* _GIVEN INSTRUCTION A_
Which lines in the listing below contain the string "screenshot"? Pull out each of them.

────────────────────────────────────────

Question
This is a comprehensive case, which covers all you have learned regarding insurance planning. As with American many families, the Berrys have ambitious financial goals
This is a comprehensive case, which covers all you have learned regarding insurance planning. As with American many families, the Berrys have ambitious financial goals but lack the financial savvy to achieve them. They have sought advice from you,the financial planner, to assist them in achieving their goals. The family has many needs and it is your task to assist them in prioritizing and identifying strategies to meet these needs and their goals. Addressing their insurance needs is your main focus, however, you will find it difficult to address insurance needs without taking the other needs into consideration. In addition to insurance planning, feel free to elaborate on other financial planning issues you deem important.
Action Items
Use the attached Berry case as the basis for this comprehensive case.
Life Coverage:
Based on the capital needs approach, evaluate the adequacy of Rasp's life insurance coverage amount if he were to die today. Make sure to convert the amount of capital needed today to provide the future stream of income to an equivalent present value amount. Is Rasp adequately covered? If not, what are your insurance recommendations?

────────────────────────────────────────

* _GIVEN INSTRUCTION B_
Answer these questions about the insurance planning case:
(i) What do the Berrys lack that keeps them from achieving their financial goals?
(ii) What is named as the planner's main focus?
(iii) Which approach is to be used to evaluate Rasp's life insurance coverage amount?

* _INPUT FOR THIS TASK_
────────────────────────────────────────

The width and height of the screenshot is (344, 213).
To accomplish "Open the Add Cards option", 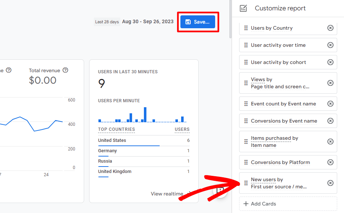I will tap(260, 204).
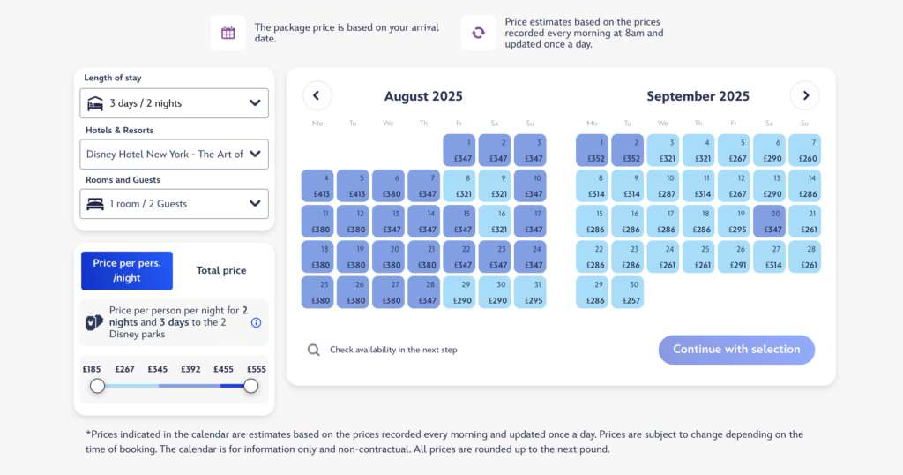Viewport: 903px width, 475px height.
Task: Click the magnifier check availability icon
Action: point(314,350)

────────────────────────────────────────

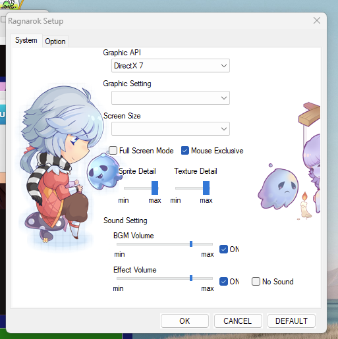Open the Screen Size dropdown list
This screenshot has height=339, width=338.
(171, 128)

────────────────────────────────────────

* _EXPECTED OUTPUT A_
The width and height of the screenshot is (344, 213).
This screenshot has height=339, width=338.

* _EXPECTED OUTPUT B_
(i) The financial savvy to achieve them.
(ii) Addressing the family's insurance needs.
(iii) The capital needs approach.